Life as a Singer: Lynette 7/1/2014

AFTERGLOW

It was an incandescent moment. We had just started the concert for our second night at the Ravinia Music Festival. We were singing a piece I’ve loved for a long time, Morten Lauridsen’s O Magnum Mysterium. The words were “et admirable sacamentum”. We hit this chord and it was as though the notes had become something luminous, a piece of shimmering air so fragile that it would evaporate with the slightest touch. I had never heard anything so beautiful. For somebody who’s been doing this for as long as I have, that means something. What amazed me perhaps even more was that the exact same thing happened multiple times before the piece was over.

This was the beginning of the concert, and it set the tone for the rest of the evening. After it came what I think was probably our best-ever performance of the Poulenc Mass in G. If you’ve never heard that work before, think “challenging”, “energetic”, “multi-layered” and “awesome”. One of the audience members, who appeared to have understood what an accomplishment he’d just heard, went quickly to his feet after its final note. We were on a roll.

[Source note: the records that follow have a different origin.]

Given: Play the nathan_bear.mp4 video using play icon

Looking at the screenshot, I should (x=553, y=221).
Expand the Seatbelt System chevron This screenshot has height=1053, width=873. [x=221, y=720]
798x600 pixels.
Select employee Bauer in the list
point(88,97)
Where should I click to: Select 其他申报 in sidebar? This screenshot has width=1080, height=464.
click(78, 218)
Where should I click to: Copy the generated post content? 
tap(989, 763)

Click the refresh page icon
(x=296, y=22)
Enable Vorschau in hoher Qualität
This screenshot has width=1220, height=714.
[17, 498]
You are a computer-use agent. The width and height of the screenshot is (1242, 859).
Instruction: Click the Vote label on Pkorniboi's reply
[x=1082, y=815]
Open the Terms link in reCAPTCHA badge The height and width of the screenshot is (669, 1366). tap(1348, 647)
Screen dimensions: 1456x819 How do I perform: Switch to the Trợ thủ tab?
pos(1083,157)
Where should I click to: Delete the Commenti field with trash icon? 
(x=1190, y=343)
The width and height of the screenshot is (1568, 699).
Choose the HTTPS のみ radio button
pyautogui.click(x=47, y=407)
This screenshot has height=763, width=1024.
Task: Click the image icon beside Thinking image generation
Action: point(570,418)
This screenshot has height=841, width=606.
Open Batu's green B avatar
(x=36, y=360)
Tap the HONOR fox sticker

After that, the evening simply unfolded from one glorious sigh-inducing moment to another. Tavener’s Funeral Ikos and (after intermission) his Song of Athene,  Howell’s Take Him Earth for Cherishing, and then the Nocturnes. With the Nocturnes, we had come back to Lauridsen’s music, and that’s when I started to lose it.

I was fine through the achingly sweet Sa Nuit dété and the heart-wrenching Soneto de la Noche, but when it came to singing Sure on this Shining Night, on our final concert of the season, of our 10th year, at Ravinia, at the end of an amazing program, it was just too much. The music started looking blurry before I was half-way through the song. I only hoped Matt wouldn’t look too closely in my direction. I didn’t want it to be catching.

It was a moment choral singers live for and since that moment I have found myself telling everybody I can think of just how much it meant. It’s why we can sit on a bus for 7 hours each way and use up 3 hard-earned vacation days for the trip. It’s why we keep singing. It’s the music and we know it’s a gift–to us as we sing it and to you who hear it. And so I say to our director, keep it coming. Bring on the beauty and I can’t help but keep singing.

Wishing you the joy of incandescent moments of beautiful music.